Der Hintern des Engels
    Nach dem Aufwachen ist DA 7 . Dann Duschen.
    Alles ist schwarz. Ich existiere fast nicht mehr. Es gibt weder Körper noch Geräusche noch Empfindungen, außer vielleicht einem kleinen lauwarmen Luftzug, der durch meine Nasenlöcher streift. Plötzlich kippt alles zur Seite. Es geht wieder los. Mein Kopf sackt nach vorne. Ich höre das Rauschen der Dusche, spüre das Wasser auf meinem Gesicht.
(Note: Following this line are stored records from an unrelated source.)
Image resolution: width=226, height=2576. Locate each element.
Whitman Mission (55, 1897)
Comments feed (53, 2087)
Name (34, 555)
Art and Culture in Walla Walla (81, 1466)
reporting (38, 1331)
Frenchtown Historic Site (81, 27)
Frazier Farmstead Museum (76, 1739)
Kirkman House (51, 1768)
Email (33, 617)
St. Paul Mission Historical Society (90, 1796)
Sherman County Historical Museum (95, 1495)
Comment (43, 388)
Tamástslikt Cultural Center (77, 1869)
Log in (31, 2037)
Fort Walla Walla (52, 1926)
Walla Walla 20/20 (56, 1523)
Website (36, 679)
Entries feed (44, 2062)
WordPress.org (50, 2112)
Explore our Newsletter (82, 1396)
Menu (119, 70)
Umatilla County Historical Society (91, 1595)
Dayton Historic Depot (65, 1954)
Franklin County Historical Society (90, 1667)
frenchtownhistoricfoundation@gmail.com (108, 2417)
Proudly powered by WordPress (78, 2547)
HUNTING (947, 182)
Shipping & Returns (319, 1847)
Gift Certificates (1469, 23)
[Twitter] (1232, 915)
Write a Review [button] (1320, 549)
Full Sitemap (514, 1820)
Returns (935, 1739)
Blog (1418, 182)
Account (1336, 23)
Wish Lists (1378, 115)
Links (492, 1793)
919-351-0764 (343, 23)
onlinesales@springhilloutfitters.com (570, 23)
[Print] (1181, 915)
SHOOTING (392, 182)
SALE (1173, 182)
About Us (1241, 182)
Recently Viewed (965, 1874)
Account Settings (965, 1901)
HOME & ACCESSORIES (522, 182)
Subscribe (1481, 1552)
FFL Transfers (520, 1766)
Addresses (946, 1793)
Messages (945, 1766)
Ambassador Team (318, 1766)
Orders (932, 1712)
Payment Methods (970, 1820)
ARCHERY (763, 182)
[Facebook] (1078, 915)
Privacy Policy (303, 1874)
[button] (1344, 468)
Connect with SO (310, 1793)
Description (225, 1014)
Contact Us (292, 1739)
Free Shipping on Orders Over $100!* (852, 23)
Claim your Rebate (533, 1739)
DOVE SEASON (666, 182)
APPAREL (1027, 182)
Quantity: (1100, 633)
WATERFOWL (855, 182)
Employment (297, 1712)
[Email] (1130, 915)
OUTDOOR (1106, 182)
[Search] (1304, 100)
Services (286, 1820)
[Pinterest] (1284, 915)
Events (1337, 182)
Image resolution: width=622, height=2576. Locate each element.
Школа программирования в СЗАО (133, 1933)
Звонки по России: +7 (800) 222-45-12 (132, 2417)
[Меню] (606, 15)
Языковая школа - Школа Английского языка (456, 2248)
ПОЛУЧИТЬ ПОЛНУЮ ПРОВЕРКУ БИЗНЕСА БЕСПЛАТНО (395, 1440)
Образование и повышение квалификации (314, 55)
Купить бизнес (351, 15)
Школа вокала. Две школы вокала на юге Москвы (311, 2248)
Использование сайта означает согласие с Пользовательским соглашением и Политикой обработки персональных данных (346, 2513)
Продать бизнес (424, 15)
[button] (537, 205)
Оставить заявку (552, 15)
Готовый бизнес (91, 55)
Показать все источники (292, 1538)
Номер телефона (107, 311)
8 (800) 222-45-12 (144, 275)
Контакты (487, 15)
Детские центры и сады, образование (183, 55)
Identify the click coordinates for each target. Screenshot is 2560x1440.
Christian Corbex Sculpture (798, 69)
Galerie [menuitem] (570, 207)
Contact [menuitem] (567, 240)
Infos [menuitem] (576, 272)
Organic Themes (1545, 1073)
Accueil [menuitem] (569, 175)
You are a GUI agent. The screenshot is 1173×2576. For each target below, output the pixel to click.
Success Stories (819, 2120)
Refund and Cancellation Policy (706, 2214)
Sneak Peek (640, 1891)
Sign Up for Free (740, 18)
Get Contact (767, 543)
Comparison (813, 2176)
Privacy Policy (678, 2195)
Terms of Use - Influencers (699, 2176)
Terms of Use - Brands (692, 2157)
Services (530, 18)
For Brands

Ich öffne die Augen. Nach und nach erscheint ein Bild: Marcelle, die massige Martinikanerin mit der sanften Stimme, hat meine Beine auf ihren Schultern. Sie lächelt: »Da sind wir ja wieder, Monsieur Pozzo. Diesmal musste ich Ihnen gar keine Ohrfeige verpassen!« Mein rechter Arm hat den Halt verloren, ich bin auf dem Duschsitz zur Seite gekippt. Er hat Löcher.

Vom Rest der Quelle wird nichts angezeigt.